It’s the fourth of July, and millions of Americans will be grilling today. 150 million hot dogs will be consumed. 39 million cases of beer will be sold this weekend. If you do any grilling, you might enjoy this website I’ve discovered. . . .
It contains valuable information that will surely improve your grilling technique, regardless of whether you grill ribs, steaks, burgers, or vegetables.
The secret is to setup your grill so that you have two cooking zones: direct heat and indirect heat. But you also need to have the basic tools of the trade: thermometers to monitor temperature.
This website is the intersection of grilling and engineering.
There are several articles on the science of grilling, from the thermodynamics of grill heat, to the chemical reactions catalyzed at various heat levels in food fats and the sugars in delicious rubs, to discussions about basic salt and its effect on proteins.

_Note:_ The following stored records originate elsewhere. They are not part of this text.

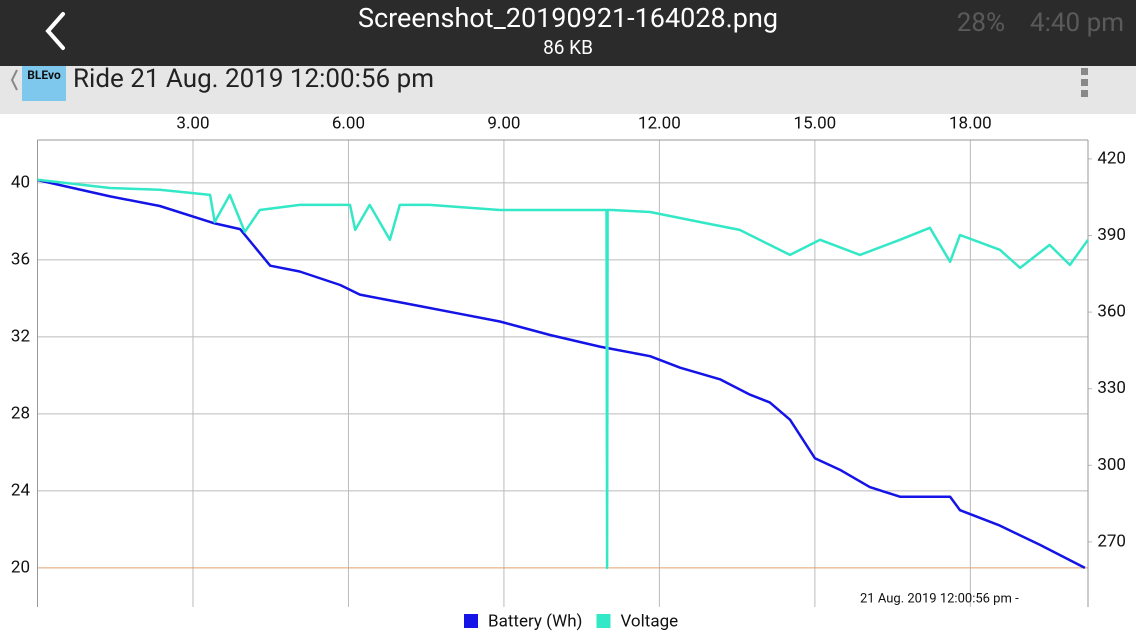 The height and width of the screenshot is (640, 1136). Describe the element at coordinates (970, 123) in the screenshot. I see `x-tick-label: 18.00` at that location.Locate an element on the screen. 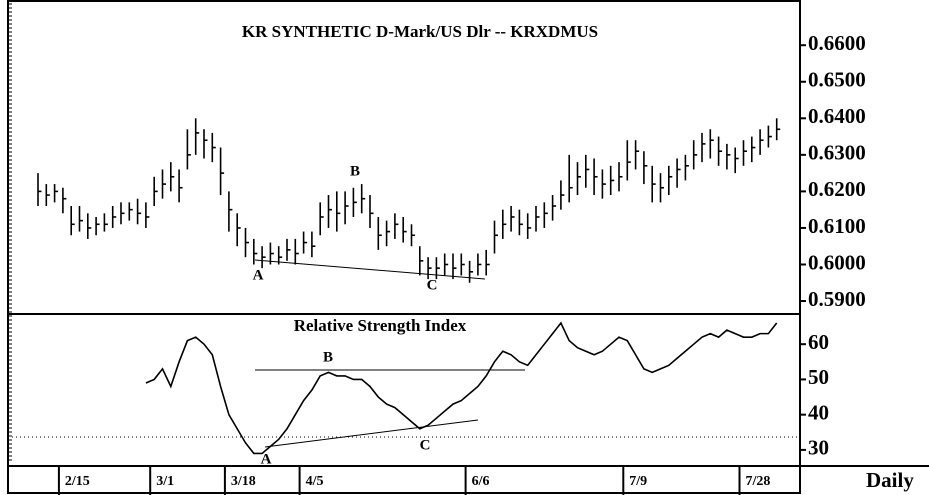 The image size is (929, 495). x-tick-label: 4/5 is located at coordinates (315, 482).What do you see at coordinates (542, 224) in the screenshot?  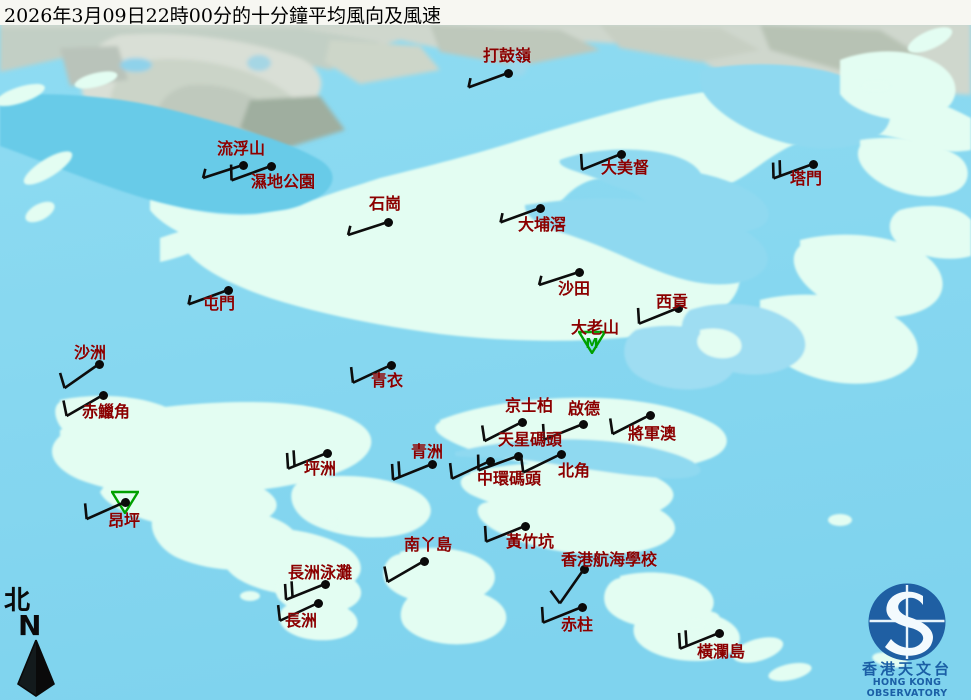 I see `station-label: 大埔滘` at bounding box center [542, 224].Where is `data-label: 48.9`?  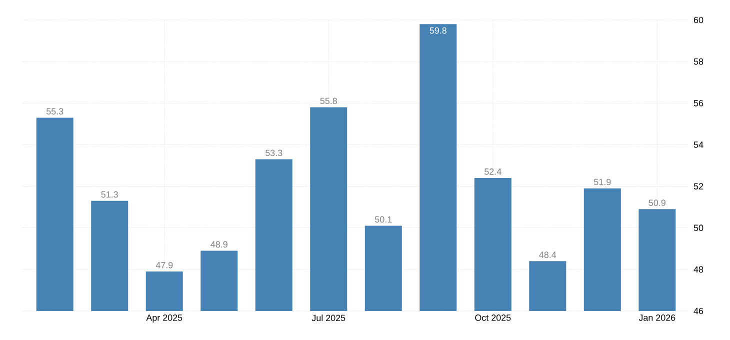 data-label: 48.9 is located at coordinates (219, 244).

If you like ribs, you might like his recipe: Last Meal Ribs. The recipe is found by clicking this link:
If ribs aren’t your thing, then maybe Meathead has something else that is more up your alley.
It might be too late to master his techniques to impress your friends this fourth of July season, but by next year you could be getting questions from your friends like: what’s in that special rub you use? What’s your secret to grilling these awesome ribs?
It all starts with the two-zone grill setup.